İnsua'yı ben önerdim
Bursaspor bu sene Federico Insua'yı aldı. Çok iyi bir futbolcu.. Ertuğrul Sağlam beni aradı. Ben de İnsua'yı kendilerine önerdim. Galatasaray, Fenerbahçe ve Beşiktaş paraları boş yere savuruyorlar. Bir-iki maçla yıldızlaşmış futbolculara büyük paralar döküyorlar ve sonrası hüsran oluyor. Ben Sivas doğumluyum. Sivasspor için elimden gelen her şeyi yaparım ancak başkan Mecnun Otyakmaz'a kırgınım. Beni hiç aramadı. Sivasspor için en doğru, en isabetli transferlerin yapılmasına yardımcı olurdum.
Mardin işi tesbih
Maradona'nın her karşılaşmada uğur olarak denediği tesbih Mardin işi.. Noray Nakis'in hediye olarak verdiği tesbih yüzyıllardır Mardin'de üretilen telkare tesbihler hurda halindeki gümüş ve külçe gümüşler potada eritilerek yapılıyor. İnce çubuklar halinde kalıba dökülen gümüş, tel haline getirildikten sonra el işçiliği ile tesbih haline getiriliyor. Bu tesbihler 30 ila 200 TL arasında Türkiye'de satılıyor.
Ben menajer değilim!
2006 Dünya Kupası sonrası Adnan Polat beni aradı. Carrusca'yı transfer etmek istediklerini söylediler.
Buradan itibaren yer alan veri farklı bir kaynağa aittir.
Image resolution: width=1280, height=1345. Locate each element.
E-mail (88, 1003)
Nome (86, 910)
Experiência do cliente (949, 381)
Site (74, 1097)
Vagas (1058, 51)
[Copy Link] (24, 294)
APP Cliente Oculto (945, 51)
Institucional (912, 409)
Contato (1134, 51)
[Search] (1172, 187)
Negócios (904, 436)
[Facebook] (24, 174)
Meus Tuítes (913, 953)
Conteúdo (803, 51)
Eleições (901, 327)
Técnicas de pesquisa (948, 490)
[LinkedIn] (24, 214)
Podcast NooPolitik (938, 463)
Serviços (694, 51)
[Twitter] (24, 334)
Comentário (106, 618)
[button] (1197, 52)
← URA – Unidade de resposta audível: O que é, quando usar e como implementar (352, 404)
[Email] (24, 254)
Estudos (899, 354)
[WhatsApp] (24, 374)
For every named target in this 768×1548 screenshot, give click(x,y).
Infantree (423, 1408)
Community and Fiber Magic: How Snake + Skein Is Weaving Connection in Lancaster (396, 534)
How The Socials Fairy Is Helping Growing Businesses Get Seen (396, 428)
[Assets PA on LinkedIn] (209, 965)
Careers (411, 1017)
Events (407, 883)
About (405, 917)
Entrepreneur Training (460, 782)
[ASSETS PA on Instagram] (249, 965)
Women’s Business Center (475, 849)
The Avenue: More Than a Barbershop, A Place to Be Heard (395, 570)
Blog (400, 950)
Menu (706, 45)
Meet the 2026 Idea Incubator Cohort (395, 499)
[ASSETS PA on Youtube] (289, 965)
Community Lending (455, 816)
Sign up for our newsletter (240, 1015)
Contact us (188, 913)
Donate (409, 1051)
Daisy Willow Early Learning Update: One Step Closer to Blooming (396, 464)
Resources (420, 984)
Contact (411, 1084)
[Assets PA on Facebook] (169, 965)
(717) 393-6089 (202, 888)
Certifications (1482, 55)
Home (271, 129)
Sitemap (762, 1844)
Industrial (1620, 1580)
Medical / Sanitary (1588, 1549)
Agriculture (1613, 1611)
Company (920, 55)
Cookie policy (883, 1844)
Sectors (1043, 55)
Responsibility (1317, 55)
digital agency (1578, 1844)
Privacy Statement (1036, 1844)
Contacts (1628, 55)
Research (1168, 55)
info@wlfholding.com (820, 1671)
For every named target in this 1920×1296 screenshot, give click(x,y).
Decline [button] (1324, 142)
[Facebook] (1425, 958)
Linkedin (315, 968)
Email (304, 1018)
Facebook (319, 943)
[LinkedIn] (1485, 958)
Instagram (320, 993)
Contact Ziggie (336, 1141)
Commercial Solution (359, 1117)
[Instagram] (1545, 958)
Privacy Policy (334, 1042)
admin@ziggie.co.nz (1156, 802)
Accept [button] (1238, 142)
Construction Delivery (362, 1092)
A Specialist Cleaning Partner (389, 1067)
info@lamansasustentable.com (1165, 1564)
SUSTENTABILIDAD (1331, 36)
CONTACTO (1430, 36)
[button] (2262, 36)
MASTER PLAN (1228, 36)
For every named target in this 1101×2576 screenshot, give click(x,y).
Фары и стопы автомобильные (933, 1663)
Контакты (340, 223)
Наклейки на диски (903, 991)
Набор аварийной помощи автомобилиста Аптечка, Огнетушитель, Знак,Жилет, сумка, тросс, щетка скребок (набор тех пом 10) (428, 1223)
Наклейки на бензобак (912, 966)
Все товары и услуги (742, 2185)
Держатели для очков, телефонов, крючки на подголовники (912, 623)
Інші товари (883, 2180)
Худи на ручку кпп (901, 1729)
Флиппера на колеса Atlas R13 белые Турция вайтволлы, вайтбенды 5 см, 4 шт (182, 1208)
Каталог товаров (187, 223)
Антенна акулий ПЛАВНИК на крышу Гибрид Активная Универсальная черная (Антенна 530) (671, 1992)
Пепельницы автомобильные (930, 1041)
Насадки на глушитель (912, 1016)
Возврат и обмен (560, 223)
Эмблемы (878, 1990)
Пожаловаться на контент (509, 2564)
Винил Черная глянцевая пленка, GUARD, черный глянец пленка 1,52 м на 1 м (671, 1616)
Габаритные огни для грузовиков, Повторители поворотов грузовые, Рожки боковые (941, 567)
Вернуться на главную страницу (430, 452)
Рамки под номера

Bu arada belirtmek istiyorum, Adnan Polat benim çocukluk arkadaşımdır. Polat bana bu futbolcuyu almak için her konuda anlaştıklarını söyledi ve ben bunun üzerine devreye girerek transfer bedelinden 1 milyon dolar daha düşürttüm. Bu transferden sonra Polat bana teşekkür ederek 100 bin dolar hediye etti. Ben de kendisine, 'Yanıldınız ben menajer değilim. Oyuncu alan satan adam değilim. Sen benim arkadaşımsın. Nasıl bana para veriyorsun?' diyerek parayı kaldırmasını söyledim.